Face à toutes ces pressions, émanant à la fois de l’intérieur et de l’extérieur du pays, le dirigeant haïtien a bâti des réflexes naturels, notamment celui de s’accrocher au pouvoir aussi longtemps que possible. Mais avec le temps, le réflexe est devenu un talent, un art que nous envient les Présidents du monde entier. Prenez l’exemple de Joe Biden. Il a bien essayé de nous imiter, mais il a lamentablement échoué à l’exercice. Il aurait dû solliciter l’avis d’un Ariel Henry qui lui aurait certainement prodigué de précieux conseils. Qu’à cela ne tienne, la préoccupation des Haïtiens, ce n’est ni Biden, ni Ariel Henry, mais bien Garry Conille, notre tout nouveau Premier ministre, qui combine également la fonction de ministre de l’Intérieur et des collectivités territoriales.
Qu’a fait donc ce sacré Conille pour inquiéter autant les Haïtiens, alors qu’il n’a même pas eu le temps de chauffer son fauteuil de Premier ministre et Chef de l’État par défaut. Pour répondre à cette question, il faut regarder attentivement l’entrevue accordée par Mr Conille à la BBC. Un entretien tout ce qu’il y a de plus banal, qu’un téléspectateur britannique ou français regarderait sans y prêter d’attention particulière. Le téléspectateur haïtien, en revanche, avec son instinct affûté et son flair légendaire, a immédiatement capté non seulement ce que Mr Conille a exprimé, mais surtout ce qu’il a soigneusement laissé sous-entendre!
À la question de savoir quand et comment allaient être organisées les prochaines élections législatives et présidentielles, Mr Conille a répondu avec un petit tour de magie verbal, lâchant, sans crier gare, que l’organisation des élections ‘’sera vraiment difficile’’ vu le contexte sécuritaire actuel. Une fois décrypté, le signe devient aussi clair qu’une lune pleine : Conille prépare déjà le terrain pour allonger son séjour à la primature. Ni plus ni moins.

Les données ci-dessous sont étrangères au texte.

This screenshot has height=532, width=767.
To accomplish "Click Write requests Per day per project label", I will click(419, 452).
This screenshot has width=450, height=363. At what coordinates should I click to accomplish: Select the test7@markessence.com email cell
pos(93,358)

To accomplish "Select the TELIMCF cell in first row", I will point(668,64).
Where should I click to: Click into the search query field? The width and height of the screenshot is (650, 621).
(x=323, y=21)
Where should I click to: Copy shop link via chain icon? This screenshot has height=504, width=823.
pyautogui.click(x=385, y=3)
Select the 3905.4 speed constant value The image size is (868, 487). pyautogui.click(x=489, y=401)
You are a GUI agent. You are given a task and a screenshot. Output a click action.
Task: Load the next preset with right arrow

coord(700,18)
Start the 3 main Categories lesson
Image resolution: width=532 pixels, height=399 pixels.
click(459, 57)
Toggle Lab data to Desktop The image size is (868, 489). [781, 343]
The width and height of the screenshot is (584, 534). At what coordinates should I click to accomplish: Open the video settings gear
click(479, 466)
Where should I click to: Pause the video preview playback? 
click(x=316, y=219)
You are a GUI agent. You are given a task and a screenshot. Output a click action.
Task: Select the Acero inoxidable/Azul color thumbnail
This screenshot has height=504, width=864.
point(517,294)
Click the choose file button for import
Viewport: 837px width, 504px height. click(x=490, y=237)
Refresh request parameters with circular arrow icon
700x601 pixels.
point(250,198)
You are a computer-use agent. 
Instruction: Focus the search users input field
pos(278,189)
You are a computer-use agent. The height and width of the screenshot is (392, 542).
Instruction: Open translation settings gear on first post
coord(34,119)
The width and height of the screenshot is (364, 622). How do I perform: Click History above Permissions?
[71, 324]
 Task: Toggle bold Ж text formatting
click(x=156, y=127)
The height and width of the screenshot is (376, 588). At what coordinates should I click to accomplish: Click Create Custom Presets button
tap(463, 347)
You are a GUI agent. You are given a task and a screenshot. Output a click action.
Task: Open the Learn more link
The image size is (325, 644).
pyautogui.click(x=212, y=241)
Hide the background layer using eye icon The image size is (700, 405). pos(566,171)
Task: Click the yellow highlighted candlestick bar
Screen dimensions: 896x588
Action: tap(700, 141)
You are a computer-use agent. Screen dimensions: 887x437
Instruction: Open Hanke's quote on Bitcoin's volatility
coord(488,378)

Mr Conille n’est pas là pour casser, mais pour construire le pays. Il n’est pas là pour démoraliser, mais pour encourager les Haïtiens. Il n’est pas là pour ralentir, mais pour accélérer la transition démocratique. Tout le monde sait que c’est difficile. Tout le monde sait ce que nous vivons et nous endurons depuis des années. Nous n’avons donc pas besoin de Mr Conille pour venir nous le rappeler. La difficulté, la souffrance, l’épreuve… nous savons tout ça. Nous avons besoin justement de quelqu’un pour nous donner une feuille de route, un plan de sortie, une lueur d’espoir au bout du tunnel. Pas pour nous dire que ce sera vraiment difficile. Si Conille a voulu jouer la carte de l’honnêteté, ce n’était certainement pas le bon moment pour le faire.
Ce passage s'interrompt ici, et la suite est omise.